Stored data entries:
+---+
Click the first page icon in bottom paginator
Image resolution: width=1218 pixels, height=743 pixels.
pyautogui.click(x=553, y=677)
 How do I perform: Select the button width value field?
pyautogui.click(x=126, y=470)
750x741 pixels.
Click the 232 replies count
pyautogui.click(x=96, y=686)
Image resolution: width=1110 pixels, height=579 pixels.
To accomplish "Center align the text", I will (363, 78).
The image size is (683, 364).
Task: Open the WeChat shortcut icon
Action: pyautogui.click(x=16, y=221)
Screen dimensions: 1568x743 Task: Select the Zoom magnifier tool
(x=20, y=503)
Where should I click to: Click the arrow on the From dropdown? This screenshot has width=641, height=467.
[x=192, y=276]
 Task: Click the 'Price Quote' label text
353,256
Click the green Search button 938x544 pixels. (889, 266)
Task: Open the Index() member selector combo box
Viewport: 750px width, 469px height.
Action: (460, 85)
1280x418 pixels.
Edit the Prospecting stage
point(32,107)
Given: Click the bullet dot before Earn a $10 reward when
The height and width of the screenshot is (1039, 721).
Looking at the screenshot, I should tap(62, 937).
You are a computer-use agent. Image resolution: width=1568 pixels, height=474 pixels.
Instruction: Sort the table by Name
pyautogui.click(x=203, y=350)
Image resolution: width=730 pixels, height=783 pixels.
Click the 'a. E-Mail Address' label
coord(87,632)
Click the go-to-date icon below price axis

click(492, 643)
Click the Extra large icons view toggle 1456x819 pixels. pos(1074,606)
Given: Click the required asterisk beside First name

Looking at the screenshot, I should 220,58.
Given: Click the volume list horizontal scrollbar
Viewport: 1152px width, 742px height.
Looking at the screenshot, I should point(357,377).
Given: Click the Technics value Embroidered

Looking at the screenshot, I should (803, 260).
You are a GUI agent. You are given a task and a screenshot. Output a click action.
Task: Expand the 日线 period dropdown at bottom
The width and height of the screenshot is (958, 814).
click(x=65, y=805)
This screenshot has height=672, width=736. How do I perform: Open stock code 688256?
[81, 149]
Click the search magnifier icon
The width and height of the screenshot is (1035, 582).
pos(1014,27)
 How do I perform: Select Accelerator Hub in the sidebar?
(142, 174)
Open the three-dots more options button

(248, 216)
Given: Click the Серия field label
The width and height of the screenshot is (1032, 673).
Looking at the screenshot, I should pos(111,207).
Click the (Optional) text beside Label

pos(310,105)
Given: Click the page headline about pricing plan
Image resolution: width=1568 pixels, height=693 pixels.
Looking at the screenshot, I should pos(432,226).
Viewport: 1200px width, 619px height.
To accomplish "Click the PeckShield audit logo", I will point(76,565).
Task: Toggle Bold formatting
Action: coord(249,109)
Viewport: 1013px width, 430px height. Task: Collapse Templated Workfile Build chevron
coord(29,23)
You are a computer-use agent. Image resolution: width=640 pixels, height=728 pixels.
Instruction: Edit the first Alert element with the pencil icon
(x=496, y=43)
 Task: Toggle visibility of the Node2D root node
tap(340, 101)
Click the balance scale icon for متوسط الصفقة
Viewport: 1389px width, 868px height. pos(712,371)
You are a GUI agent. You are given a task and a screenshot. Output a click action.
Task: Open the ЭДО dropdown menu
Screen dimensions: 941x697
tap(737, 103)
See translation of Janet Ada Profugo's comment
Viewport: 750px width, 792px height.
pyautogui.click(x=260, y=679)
+---+
TASK TO CARRY OUT.
Some lines in the data above may hold the word "agent". Say how many, with no other words.

SOLUTION TO THE PROBLEM.
4